DESCRIPTION OF THE TASK:
Scale the records from the line containing "[store logo] (141, 39)" up to and including the line containing "Tweets by VVTT1 (914, 692)". Reproduce every line, requests included, with each coordinate in the answers multiplied by 1.45 and rounded to a whole number (halves round up), and leave all other numbers unchanged.

ROWS:
__________________________________________________
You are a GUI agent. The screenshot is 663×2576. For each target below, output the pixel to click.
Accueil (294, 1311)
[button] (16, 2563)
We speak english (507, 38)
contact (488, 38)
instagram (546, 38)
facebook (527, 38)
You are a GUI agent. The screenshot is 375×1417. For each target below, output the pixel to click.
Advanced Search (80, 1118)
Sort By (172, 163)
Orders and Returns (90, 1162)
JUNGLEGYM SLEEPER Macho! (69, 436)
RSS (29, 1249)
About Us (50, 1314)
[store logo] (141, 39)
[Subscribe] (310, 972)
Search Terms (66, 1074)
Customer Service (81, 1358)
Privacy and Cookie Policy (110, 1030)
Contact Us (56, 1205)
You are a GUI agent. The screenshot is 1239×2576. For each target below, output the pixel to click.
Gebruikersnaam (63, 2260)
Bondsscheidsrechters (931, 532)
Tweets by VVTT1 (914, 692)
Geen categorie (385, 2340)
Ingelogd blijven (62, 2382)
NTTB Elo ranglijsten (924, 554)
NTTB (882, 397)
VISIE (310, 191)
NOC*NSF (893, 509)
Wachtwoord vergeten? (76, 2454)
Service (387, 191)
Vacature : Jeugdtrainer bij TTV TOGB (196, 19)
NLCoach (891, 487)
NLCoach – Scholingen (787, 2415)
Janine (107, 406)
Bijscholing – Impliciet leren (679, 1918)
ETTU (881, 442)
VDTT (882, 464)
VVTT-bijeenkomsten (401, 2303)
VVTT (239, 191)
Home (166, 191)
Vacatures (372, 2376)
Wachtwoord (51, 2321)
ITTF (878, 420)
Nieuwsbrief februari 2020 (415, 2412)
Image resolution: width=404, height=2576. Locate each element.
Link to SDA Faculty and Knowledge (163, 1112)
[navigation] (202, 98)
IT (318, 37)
__________________________________________________
SOLUTION TO THIS TASK:
[store logo] (204, 57)
[Subscribe] (450, 1409)
Search Terms (96, 1557)
Customer Service (117, 1969)
Privacy and Cookie Policy (160, 1494)
Contact Us (81, 1747)
You are a GUI agent. The screenshot is 1239×2576. For each target below, output the pixel to click.
Gebruikersnaam (91, 3277)
Bondsscheidsrechters (1350, 771)
Tweets by VVTT1 (1325, 1003)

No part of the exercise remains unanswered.